Acacia pulviniformis is a shrub of the genus Acacia and the subgenus Phyllodineae that is endemic to south western Australia.

==Description==
The prostrate spinescent shrub typically grows to a height of 0.05 to 0.25 m and can form dense intricate mats. The short, spiny and straight branchlets are either obscurely ribbed or ribless. The green glabrous phyllodes are straight to shallowly incurved and have a length of 4 to 11 mm and a width of 0.4 to 0.7 mm and have an obscure midrib. It blooms from August to October and produces yellow flowers. The rudimentary inflorescences occur on a single raceme that has an axis with a length of less than 0.5 mm. The spherical flower-heads contain six to seven golden flowers and has a diameter of 2 to 2.5 mm. The seed pods that form after flowering and tightly and irregularly coiled and are around 1 cm in length with a width of about 2.5 mm. The slightly shiny dark brown seeds within the pods have a widely elliptic to widely ovate shape and a length of around 2.5 mm.

==Taxonomy==
The species was first formally described by the botanists Joseph Maiden and William Blakely in 1928 as part of the work Descriptions of fifty new species and six varieties of western and northern Australian Acacias, and notes on four other species as published in the Journal of the Royal Society of Western Australia.
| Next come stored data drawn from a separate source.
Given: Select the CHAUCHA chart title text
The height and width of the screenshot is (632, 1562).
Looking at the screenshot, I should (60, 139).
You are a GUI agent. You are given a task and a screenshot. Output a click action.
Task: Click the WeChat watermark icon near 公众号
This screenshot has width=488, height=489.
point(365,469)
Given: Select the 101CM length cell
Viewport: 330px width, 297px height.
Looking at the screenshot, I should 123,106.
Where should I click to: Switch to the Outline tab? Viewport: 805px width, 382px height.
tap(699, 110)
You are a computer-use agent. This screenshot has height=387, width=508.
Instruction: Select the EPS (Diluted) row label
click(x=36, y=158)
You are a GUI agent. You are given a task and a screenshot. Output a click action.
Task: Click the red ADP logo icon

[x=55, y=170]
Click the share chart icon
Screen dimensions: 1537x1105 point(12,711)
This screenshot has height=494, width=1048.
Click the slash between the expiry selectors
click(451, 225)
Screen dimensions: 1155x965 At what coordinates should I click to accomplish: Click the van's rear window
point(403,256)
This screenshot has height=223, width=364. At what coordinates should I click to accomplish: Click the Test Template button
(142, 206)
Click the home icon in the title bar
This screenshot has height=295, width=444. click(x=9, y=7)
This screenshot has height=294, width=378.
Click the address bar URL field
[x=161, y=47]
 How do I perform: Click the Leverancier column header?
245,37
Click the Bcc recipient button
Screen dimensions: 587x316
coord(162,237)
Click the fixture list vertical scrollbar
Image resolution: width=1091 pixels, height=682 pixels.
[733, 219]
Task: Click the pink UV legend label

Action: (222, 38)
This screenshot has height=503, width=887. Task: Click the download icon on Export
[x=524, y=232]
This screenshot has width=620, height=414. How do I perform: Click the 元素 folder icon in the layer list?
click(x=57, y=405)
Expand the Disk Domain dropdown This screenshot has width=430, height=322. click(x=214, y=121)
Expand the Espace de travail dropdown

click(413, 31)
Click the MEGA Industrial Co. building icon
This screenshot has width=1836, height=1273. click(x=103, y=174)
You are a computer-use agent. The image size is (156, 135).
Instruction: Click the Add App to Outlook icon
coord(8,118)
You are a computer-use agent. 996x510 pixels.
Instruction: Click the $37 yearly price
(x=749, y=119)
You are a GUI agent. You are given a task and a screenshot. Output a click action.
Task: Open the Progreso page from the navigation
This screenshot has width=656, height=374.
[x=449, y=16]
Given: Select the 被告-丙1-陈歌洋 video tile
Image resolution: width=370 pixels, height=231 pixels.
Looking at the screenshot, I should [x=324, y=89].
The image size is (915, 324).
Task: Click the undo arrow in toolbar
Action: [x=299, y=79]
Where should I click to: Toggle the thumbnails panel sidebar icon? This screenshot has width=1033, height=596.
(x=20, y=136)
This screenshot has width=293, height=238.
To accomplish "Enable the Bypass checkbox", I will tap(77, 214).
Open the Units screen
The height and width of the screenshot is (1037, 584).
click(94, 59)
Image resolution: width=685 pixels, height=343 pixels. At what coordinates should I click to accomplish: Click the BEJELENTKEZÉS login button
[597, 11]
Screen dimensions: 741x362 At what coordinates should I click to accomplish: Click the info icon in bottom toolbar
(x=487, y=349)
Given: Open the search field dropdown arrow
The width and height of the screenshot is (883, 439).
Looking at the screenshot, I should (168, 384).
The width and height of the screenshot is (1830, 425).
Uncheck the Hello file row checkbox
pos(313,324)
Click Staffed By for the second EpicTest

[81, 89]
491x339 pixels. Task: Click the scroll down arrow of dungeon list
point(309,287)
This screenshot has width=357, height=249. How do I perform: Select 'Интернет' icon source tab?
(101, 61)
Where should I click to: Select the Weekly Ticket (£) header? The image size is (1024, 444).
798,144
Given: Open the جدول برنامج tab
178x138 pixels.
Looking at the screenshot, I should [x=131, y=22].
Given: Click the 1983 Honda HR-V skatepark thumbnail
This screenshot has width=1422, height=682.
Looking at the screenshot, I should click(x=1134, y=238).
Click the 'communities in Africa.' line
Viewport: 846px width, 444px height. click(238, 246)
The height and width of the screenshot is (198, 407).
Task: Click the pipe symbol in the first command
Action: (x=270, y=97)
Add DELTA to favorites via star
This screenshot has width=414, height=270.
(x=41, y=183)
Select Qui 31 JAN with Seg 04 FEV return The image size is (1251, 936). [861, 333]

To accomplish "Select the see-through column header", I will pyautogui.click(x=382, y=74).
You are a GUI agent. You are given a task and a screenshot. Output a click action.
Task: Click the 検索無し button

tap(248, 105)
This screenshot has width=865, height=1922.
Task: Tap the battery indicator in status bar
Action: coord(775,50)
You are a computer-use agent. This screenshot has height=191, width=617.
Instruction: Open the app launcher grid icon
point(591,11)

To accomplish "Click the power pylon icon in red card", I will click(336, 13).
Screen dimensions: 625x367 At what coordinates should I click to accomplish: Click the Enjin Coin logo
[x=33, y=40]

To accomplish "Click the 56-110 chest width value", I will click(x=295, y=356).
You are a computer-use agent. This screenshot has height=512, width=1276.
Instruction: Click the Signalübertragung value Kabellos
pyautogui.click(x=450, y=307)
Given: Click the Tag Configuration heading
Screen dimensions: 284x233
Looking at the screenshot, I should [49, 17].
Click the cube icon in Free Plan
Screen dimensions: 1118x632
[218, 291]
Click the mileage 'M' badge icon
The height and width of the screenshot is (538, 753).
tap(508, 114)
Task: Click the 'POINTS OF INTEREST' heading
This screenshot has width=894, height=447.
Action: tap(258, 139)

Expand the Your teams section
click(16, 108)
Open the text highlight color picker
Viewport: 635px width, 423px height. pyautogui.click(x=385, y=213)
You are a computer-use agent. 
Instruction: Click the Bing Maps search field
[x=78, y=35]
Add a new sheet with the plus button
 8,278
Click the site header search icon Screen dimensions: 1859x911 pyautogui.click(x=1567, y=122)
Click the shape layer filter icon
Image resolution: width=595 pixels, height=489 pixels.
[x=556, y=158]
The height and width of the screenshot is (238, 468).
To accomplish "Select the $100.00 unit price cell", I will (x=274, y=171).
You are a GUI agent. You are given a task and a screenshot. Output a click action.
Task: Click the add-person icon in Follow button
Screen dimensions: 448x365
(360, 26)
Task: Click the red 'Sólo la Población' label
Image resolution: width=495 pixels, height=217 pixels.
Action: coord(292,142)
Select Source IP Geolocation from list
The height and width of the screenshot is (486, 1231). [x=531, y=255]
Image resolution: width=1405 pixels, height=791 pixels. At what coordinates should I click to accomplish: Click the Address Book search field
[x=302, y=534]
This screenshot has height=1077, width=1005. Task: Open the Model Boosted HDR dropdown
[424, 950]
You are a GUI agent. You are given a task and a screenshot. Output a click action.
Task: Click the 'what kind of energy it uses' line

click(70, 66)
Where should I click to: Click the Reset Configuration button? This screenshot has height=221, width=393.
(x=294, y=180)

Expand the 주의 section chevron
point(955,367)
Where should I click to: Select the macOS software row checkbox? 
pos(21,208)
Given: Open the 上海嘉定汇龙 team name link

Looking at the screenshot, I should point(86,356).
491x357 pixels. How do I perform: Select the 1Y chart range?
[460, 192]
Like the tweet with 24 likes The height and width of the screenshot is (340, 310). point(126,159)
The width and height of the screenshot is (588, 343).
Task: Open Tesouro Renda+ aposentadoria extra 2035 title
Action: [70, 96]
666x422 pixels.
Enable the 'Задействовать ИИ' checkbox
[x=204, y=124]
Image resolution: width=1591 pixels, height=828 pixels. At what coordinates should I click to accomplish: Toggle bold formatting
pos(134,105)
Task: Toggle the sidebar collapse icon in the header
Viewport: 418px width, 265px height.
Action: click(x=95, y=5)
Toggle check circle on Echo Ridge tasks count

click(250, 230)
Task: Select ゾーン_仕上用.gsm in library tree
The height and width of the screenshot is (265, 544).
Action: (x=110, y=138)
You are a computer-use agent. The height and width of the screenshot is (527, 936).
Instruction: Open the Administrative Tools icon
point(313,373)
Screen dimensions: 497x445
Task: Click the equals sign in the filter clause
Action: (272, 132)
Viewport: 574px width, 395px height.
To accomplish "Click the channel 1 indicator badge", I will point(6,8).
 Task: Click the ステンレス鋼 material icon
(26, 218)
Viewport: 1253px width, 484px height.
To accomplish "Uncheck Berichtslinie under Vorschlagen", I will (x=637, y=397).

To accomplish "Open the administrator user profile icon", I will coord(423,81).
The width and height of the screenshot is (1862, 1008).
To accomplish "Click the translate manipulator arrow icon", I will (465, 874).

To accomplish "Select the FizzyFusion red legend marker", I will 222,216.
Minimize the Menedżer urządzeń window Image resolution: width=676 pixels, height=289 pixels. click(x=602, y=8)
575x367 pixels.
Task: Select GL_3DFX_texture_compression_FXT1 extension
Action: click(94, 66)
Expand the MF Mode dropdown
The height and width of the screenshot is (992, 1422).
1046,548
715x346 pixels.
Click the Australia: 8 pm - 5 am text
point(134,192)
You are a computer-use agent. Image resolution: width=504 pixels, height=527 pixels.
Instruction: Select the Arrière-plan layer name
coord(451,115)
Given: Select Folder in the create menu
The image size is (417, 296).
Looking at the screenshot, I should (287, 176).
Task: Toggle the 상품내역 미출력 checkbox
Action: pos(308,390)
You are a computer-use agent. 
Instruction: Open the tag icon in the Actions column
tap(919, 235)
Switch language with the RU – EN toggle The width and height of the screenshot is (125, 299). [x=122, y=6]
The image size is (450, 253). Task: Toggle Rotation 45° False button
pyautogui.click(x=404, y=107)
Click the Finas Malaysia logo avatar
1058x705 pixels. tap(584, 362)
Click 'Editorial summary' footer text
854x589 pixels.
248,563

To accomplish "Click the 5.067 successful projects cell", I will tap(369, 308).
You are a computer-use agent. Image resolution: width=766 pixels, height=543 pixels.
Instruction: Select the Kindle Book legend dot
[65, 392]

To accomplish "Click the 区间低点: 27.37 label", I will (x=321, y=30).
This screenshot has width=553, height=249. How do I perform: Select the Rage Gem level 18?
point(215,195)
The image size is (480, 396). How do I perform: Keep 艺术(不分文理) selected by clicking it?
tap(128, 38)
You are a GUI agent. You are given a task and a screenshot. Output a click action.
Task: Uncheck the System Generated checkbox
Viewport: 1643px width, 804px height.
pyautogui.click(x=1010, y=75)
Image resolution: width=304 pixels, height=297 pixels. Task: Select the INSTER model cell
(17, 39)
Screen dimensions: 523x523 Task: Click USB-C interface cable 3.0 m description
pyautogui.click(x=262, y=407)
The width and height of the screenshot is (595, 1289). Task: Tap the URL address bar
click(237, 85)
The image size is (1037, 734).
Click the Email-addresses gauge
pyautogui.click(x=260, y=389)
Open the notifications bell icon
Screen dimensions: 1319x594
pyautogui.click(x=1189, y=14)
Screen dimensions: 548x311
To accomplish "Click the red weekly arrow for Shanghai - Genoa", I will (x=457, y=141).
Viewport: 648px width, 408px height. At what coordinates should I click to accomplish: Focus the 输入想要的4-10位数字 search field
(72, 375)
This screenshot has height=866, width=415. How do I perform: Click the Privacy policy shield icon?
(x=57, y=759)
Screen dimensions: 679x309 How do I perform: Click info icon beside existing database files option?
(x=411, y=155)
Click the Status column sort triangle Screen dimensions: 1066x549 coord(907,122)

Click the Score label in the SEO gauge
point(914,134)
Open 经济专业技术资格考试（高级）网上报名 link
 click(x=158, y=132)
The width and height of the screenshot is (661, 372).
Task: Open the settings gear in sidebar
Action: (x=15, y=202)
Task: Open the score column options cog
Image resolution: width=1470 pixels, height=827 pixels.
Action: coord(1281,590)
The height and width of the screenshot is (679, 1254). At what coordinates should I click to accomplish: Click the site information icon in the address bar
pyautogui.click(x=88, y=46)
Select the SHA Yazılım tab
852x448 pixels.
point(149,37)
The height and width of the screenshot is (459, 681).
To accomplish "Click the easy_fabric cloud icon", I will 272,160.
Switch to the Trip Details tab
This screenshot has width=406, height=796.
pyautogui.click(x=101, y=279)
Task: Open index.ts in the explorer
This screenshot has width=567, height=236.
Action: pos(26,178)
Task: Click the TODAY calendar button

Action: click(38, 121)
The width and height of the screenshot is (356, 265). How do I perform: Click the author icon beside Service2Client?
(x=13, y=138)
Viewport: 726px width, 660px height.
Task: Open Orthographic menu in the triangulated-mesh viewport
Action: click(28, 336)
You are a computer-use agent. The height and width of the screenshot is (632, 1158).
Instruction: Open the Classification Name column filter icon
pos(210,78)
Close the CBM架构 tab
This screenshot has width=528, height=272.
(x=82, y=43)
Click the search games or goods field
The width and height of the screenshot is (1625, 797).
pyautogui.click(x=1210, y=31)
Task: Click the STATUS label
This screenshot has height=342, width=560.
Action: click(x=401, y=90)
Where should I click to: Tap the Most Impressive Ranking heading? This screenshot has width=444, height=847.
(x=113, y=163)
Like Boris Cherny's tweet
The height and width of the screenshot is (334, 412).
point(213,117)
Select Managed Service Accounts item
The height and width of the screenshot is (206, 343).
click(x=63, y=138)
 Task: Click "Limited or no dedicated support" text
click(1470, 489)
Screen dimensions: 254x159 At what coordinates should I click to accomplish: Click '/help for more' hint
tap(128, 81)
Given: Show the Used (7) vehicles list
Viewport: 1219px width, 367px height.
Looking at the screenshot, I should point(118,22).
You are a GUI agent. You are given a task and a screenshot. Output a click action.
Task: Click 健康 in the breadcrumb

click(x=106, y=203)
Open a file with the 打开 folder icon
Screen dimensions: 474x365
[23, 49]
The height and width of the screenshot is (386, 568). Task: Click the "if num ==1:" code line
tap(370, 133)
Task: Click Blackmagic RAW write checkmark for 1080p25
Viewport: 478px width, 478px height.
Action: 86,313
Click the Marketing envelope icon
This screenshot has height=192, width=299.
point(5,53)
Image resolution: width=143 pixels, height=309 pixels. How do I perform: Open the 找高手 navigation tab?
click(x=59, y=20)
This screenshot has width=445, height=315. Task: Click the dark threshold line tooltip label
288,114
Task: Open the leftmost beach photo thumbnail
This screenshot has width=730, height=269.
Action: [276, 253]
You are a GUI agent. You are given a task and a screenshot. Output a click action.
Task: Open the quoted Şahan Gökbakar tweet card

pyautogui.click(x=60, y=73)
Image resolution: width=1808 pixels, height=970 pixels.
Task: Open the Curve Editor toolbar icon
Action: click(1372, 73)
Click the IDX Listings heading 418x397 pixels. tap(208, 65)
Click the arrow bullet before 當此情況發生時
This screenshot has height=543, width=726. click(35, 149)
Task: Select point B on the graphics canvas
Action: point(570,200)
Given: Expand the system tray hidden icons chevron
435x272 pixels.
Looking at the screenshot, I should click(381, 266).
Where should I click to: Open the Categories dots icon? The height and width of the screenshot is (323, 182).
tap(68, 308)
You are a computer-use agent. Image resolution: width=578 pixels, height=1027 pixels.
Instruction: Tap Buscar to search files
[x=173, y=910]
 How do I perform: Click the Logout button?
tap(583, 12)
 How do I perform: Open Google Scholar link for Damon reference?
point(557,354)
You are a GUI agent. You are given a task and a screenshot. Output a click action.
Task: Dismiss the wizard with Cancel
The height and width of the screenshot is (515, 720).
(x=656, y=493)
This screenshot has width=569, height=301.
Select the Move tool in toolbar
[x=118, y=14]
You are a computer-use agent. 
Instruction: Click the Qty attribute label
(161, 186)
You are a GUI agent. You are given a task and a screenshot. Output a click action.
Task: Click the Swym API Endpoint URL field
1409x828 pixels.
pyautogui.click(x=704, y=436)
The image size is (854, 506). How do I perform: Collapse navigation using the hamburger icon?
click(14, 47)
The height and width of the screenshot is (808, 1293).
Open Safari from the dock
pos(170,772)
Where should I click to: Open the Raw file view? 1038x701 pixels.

It was reclassified as Racosperma pulviniforme by Leslie Pedley in 2003 then transferred back to the genus Acacia in 2006. The often confused with and misidentified as Acacia oxyclada.

==Distribution==
It is native to an area in the Wheatbelt and Great Southern regions of Western Australia from around Corrigin in the north to Mount Barker in the south and is found in damp low-lying areas growing in sandy, clay or loamy soils often with lateritic gravel and is usually a part of open Eucalyptus wandoo woodland communities or in disturbed areas.